■ **Fragment strony**
※

Artykuły

Warszawskie Spotkania Teatralne. Dzień drugi

To, wydawałoby się, oklepana historia, która została tak zrealizowana, że wszyscy zdają się pytać: "Jak to wszystko może do siebie pasować?" A jednak pasuje - o spektaklu "Odprawa posłów greckich" ze Starego Teatru w Krakowie na Warszawskich Spotkań Teatralnych pisze Borough of Islington z Nowej Siły Krytycznej.

EKG miasta w normie. Fale obywateli przeciskają się miarowo chodnikami, a sygnalizacja świetlna wybija ten sam niezmienny rytm. Miasto pulsuje w takt bieli i czerwieni. Ruch w zdrowych arteriach ulic jest oznaką, że miasto żyje. Jednak na pewnym placu, w pewnym pałacu słychać niepokojące szmery. Od 30 marca z Pałacu Kultury i Nauki dobiegają ciężkie oddechy, z charakterystycznym świstem w płucach. Tętno idzie w górę. Kto ma uszy niechaj słucha. To Zadara nadaje o polskości.

"Odprawa posłów greckich" Kochanowskiego to dzieło wyjątkowe i oryginalne. W zakłopotanie może ono wprowadzić najwytrawniejszych miłośników literatury. No bo ani w nim nie ma "rasowego" bohatera, akcja coś szwankuje, konflikt też taki jak za mgłą, a do tego jeszcze ten bezimienny tytuł. Świta gdzieś tylko wspomnienie, jakoby Troja alegorią Rzeczypospolitej była. W pamięci tkwi mocno osadzony obraz dramatu wydanego przez Ossolineum, w którym to wstęp niewiele krótszy był od Kochanowskiej treści. Co można wycisnąć ze skromnego tekstu, który wiele ma w sobie z próby. Zadara pokazał, że wydobyć można każde słowo, odszukać każdy gest, rozsupłać każdą cechę. A wszystko to przy akompaniamencie renesansowego języka, który rozbrzmiewa głośno i zrozumiale. To się nazywa uniwersalizm. Po prostu.

※

■ **Dane wejściowe**
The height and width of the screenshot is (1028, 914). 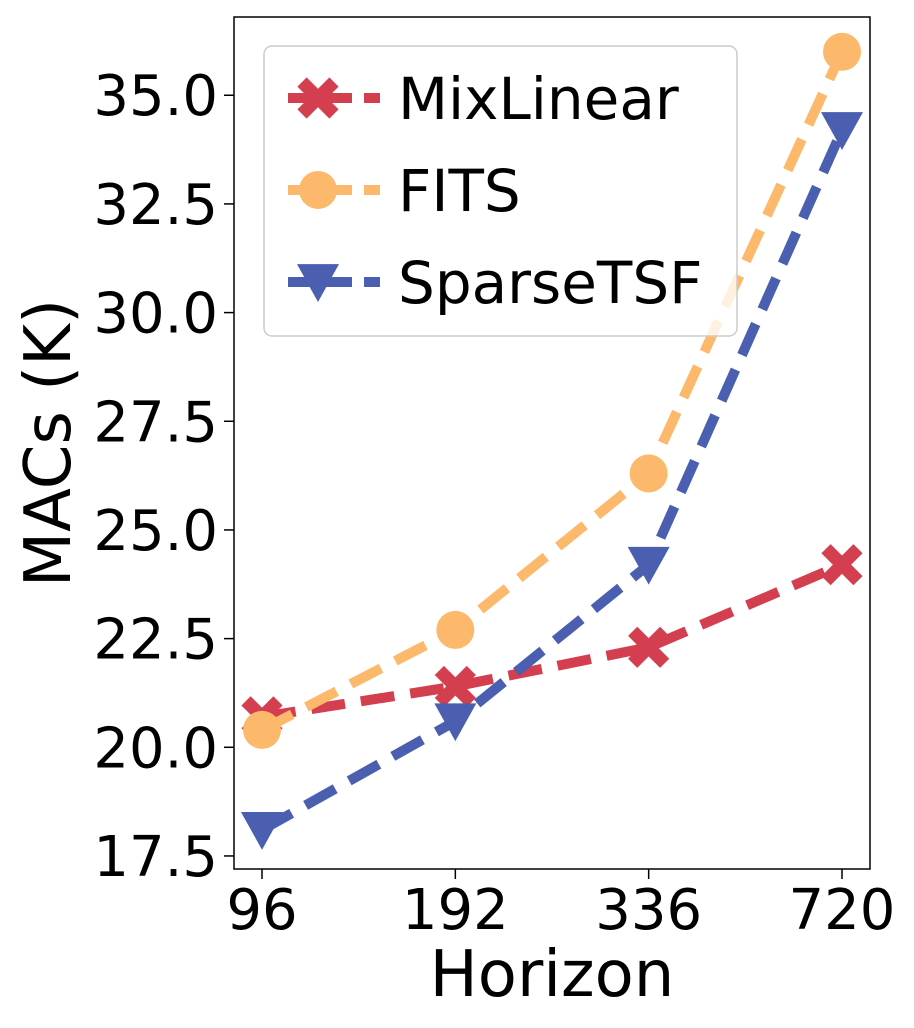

※

■ **Zestaw zadań**
A - Z którego teatru pochodzi spektakl opisany w recenzji „Odprawy posłów greckich”?
B - Proszę poprowadzić dalej recenzję „Odprawy posłów greckich”, zaczynając po jej ostatnim zdaniu.

■ **Wyniki po kolei**
A - Ze Starego Teatru w Krakowie.

B -
Po pierwsze przestrzeń, której konstrukcja wywołuje uczucie duszności i tłoku, by innym razem budować odległe tła. Na podłodze ascetyczne białe pole, na którym wyświetlony jest tytuł spektaklu. Słowo Polska nie istnieje. Przez sześćdziesiąt pięć minut razi w oczy przymiotnik: "greckich". Po drugie muzyka (Dominik Strycharski), a raczej ten bełkot sampli, kakofonia, której chce się słuchać. Po trzecie tempo. Od grave do prestissimo, od chwil totalnego milczenia i bezruchu do radykalnych spazmów. A wszystko po to, by wywyższyć język, by słowo odrzeć z literackiej imitacji i zmienić je w sceniczne nieudawanie. U Zadary każda postać to kolos dźwigający określoną liczbę gestów, tonów i akcentów, które budują najprostszą szczerość. Bohaterom "Odprawy" nie sposób nie ufać.

Wytrychem jest Kasandra (Barbara Wysocka) wypowiadająca też partie Chóru. To ona tworzy szkielet spektaklu. Jej jedyny monolog w dramacie, u Zadary rozrasta się do permanentnego przebywania na scenie, do obecności, która zawsze jest wyrazistym tłem, komentarzem dla innych wydarzeń i rozmów. W tej tragikomicznej postaci przeplata się proroctwo z obłędem, świętość z chorobą. Kasandra jest murem, który oddziela nas od historyczności "Odprawy", drogowskazem, który z przeszłości kieruje nasz wzrok ku przyszłości, niedomówieniu i zagadce. Dzieje Troi, choć doskonale znane, to jednak jakby nowe. Zagłada miasta nie nadchodzi z jednostajnym hukiem burzy. Dzięki postaciom, które delektują się siłą swoich słów, które z nich czerpią całą swoją sceniczną moc, widz przeżywa intrygę na nowo. Każda scena staje się studium charakterów, każdy gest przechyla szalę przeznaczenia. Wszystko zaś, każda nadzieja i każdy ból, dusi się w polityczno-społecznym sosie, XVI-wiecznym ostrzeżeniu, które dzisiaj na nowo wypowiada Zadara. Najważniejsze jednak jest to, że w głosie młodego reżysera nie odczuwamy żadnych powtórzeń, żadnych starych melodii. "Odprawa" Zadary to oklepana wydawałoby się historia, która została tak zrealizowana, że wszyscy zdają się pytać: "Jak to wszystko może do siebie pasować?" A jednak pasuje. Nawet komizm, którego u Kochanowskiego szukać próżno, u Zadary rozgościł się w najlepsze. Widzowie zdają się zaś mówić: "Nie może być! Śmieję się na Kochanowskim, a to przecież ten co napisał "Treny"!"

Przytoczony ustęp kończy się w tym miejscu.